Another important aspect of MECM that sits between the database and administrative tools is the SMS Provider role which acts as the interface between the configuration manager console and the SQL database. When an IT admin uses the console for configuring a deployment, the SMS provider translates the actions into SQL operations that modify the database. It also retrieves data from the database for displaying it back in the console. While the SMS provider can run on the primary site server itself, it is often recommended to run it on a secondary, separate system if possible for both performance and security benefits.

Next, the Primary Site Server. This is the orchestration engine, hosting all the core site roles, including SMS Provider and is responsible for processing data retrieved from the database into policies that can be actioned upon for the endpoint clients. It decides what devices should receive the policy being pushed, manages the content distribution and scheduling and the replication of the data to other site systems if configured to.

In large or geographically distributed enterprises, it's typical you may see Secondary Site Servers to improve efficiency. These servers are essentially intermediaries sitting between the primary site and the clients in a specific region or separate network segments. Secondary servers maintain a local version of the database by replicating the primary database for independence - i.e. if the primary site is slow or down for maintenance, it can still operate. It can also store client inventory data, content metadata and policy information locally, synchronising any changes with the primary regularly (similiar to DCSync, but for MECM).

The policies and content need to be able to reach the clients/endpoints, but how? There are two main roles - Management Points (MPs) and Distribution Points (DPs). An MP is a client's primary communication interface - clients will connect to their own assigned MP for policy update requests, sending inventory data reports and status messages. These policies are sent in XML format over HTTP or HTTPS and contain a set of instructions for software installs, configurations, compliance checks or scheduled task executions.

DPs are responsible for actually serving the deployment content - think software packages, OS images, updates and scripts. When a policy from the MP tells a client it needs specific content, the client downloads it directly from a DP using SMB or HTTP(S). Multiple DPs are typically deployed for efficiency and bandwidth reasons, allowing clients to connect to the closest one.

How do the clients map to specific MPs and DPs? This is defined by what are called boundary groups. A boundary group specifies which clients can use which site systems based on subnets, AD sites or other identifiers the IT admins want to use. A key fact to think about is that boundary groups can not only control which site systems a client uses, but also define fallback relationships; for example, it can allow a client to retrieve content from another DP if its assigned one is unavailable.

The final component are the clients themselves - the endpoints, devices, users, whatever you want to call them. Each client runs the Configuration Manager client agent (ccmexec.exe) which executes the policies it receives. The agent periodically checks in with its MP, downloads the content from the DP and runs what it needs to (installs, config changes, etc..).
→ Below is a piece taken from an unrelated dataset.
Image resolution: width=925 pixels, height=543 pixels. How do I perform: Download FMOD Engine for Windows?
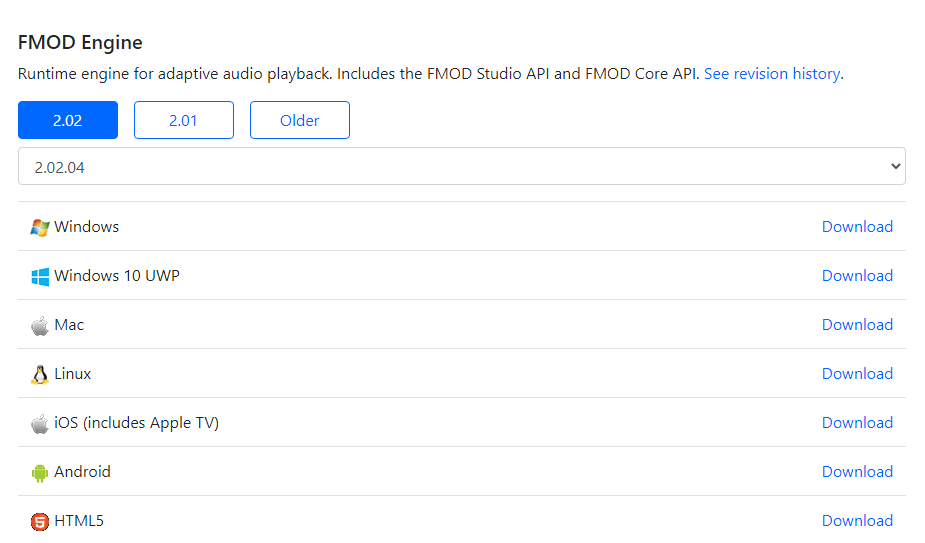(857, 227)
For management purposes, it also performs inventory scans and sends reports back to the MP.

For summary, the whole workflow is a continuous cycle; the database stores the configuration and state of the enterprise environment, the SMS provider and site server generate policies and instructions, MPs distribute those policies, DPs serve the content, and clients execute the actions and then feed updates about themselves back into the system.

SCCM Topology Diagram

SCCM site architecture (https://www.thehacker.recipes/ad/movement/sccm-mecm/)



MECM Client Installation Methods



As stated above, the Configuration Manager client agent must be installed on the endpoint. There are a variety of ways to do this including:

- Client push
- Software update-based
- Group Policy
- Manual
- Logon scripts
- Package and programs

Client push is the default method and the most common. The site server initiates the install remotely over SMB/WMI to systems, copying the setup files and executing the installers with administrative rights. It's important to note that these use dedicated client push accounts which are service accounts, typically with local admin rights on the devices where SCCM clients are deployed.

For a standard enterprise, endpoints will likely be grouped logically depending on an attribute like geographical location, department or specific permissions and each group would have a single client push account.

Now, when a client push deployment gets triggered, MECM tries to install an agent on each device by trying the configured push accounts. If authentication with one account fails, it moves on to the next account in the list sequentially, continuing through each account until one works (hopefully!).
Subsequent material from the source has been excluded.